Task: Turn every line of the listing below into a numbered list, dropping the blank lines. Leave the pictures out.

Saved data entries:

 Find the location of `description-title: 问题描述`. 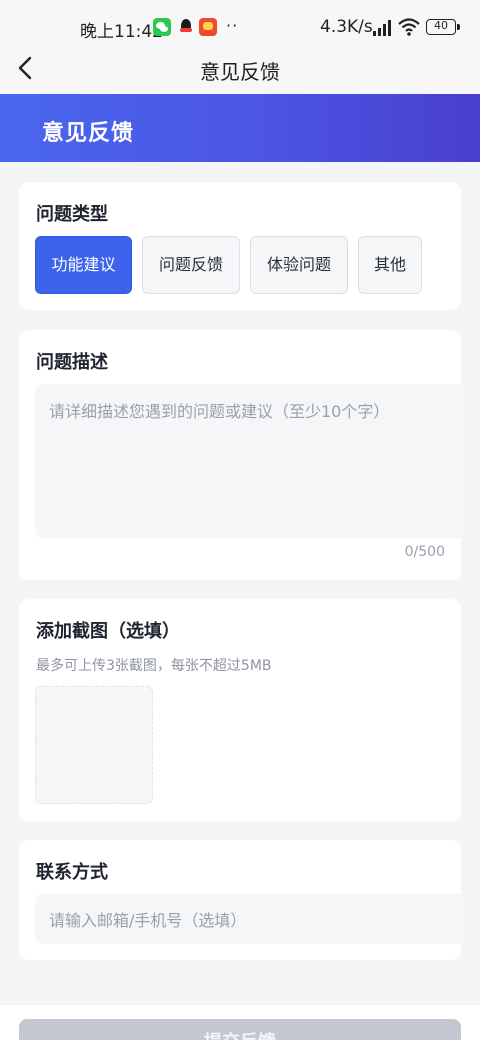

description-title: 问题描述 is located at coordinates (72, 362).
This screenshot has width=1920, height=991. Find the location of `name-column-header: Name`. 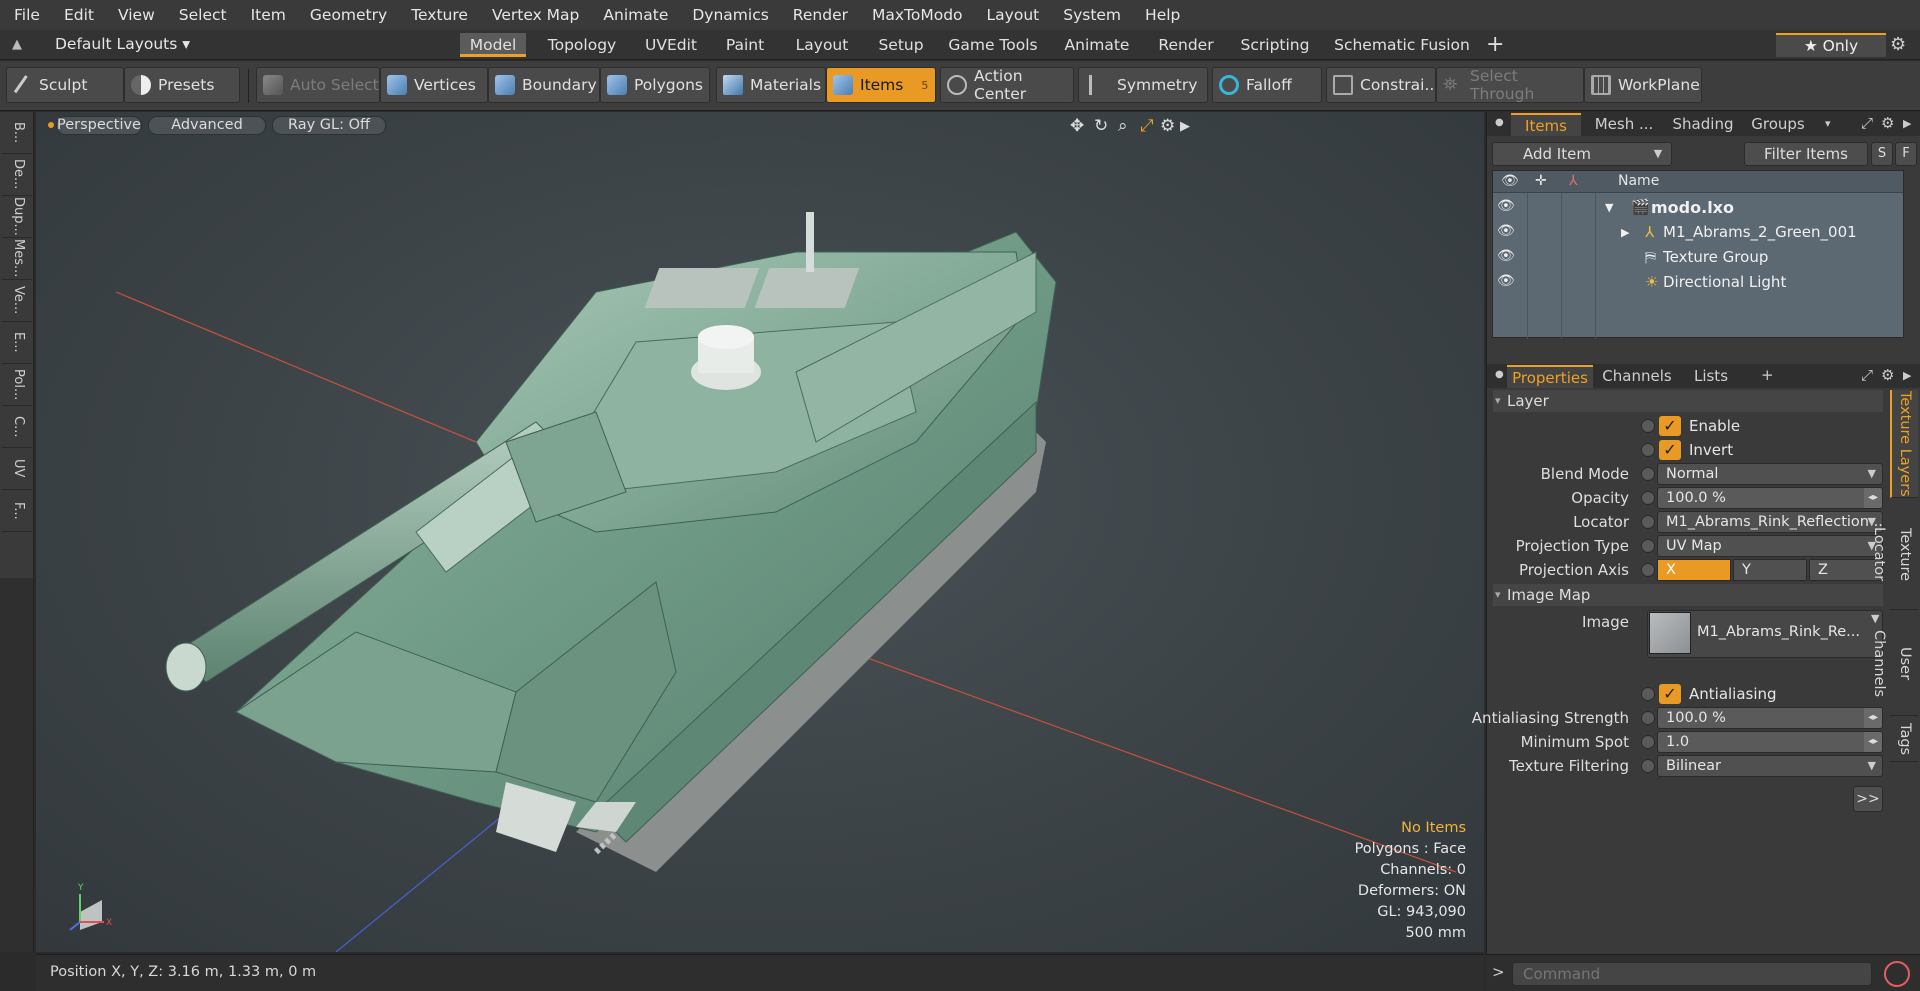

name-column-header: Name is located at coordinates (1638, 181).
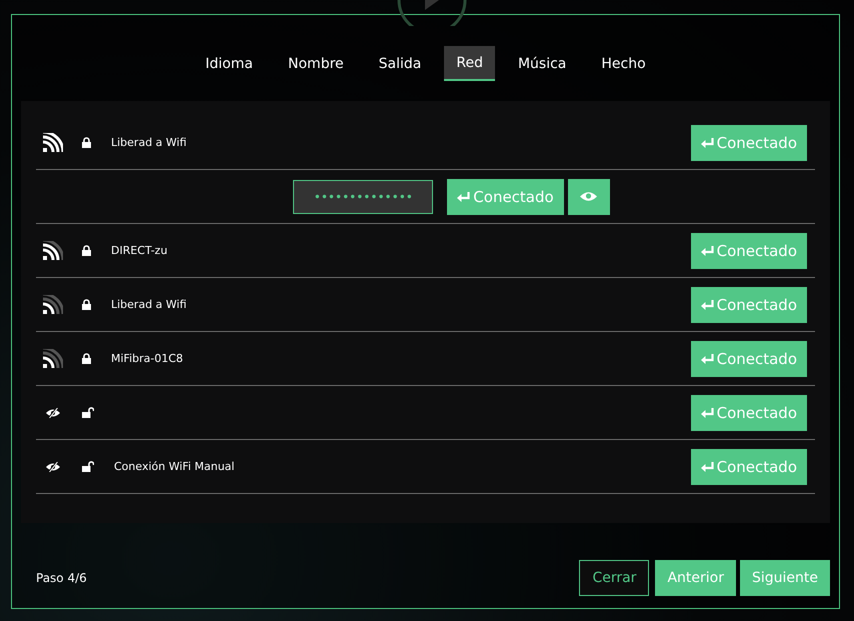 This screenshot has width=854, height=621. What do you see at coordinates (148, 358) in the screenshot?
I see `network-name: MiFibra-01C8` at bounding box center [148, 358].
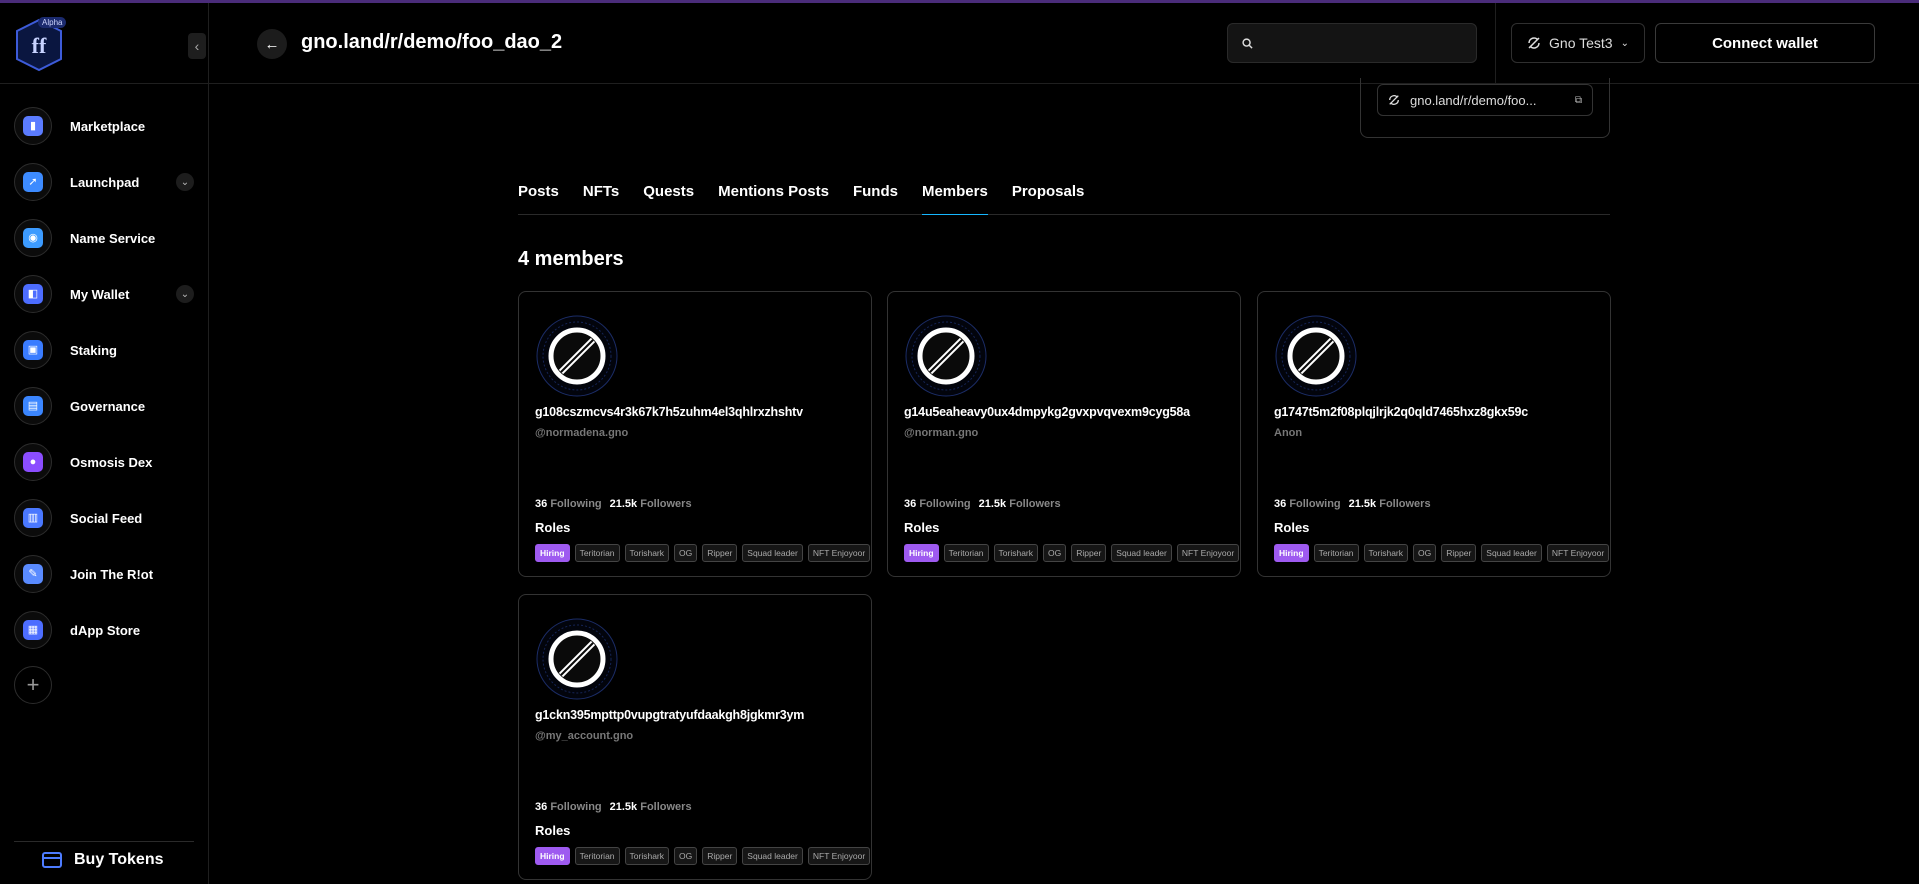 This screenshot has width=1919, height=884. What do you see at coordinates (197, 46) in the screenshot?
I see `collapse-sidebar-button: ‹` at bounding box center [197, 46].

Response to this task:
1.  Find the location of `description-title: 问题描述`. 
2. description-title: 问题描述 is located at coordinates (72, 362).
3. This screenshot has width=1920, height=991. Find the location of `name-column-header: Name`. 
4. name-column-header: Name is located at coordinates (1638, 181).
5.  This screenshot has width=854, height=621. What do you see at coordinates (148, 358) in the screenshot?
6. I see `network-name: MiFibra-01C8` at bounding box center [148, 358].
7.  This screenshot has width=1919, height=884. What do you see at coordinates (197, 46) in the screenshot?
8. I see `collapse-sidebar-button: ‹` at bounding box center [197, 46].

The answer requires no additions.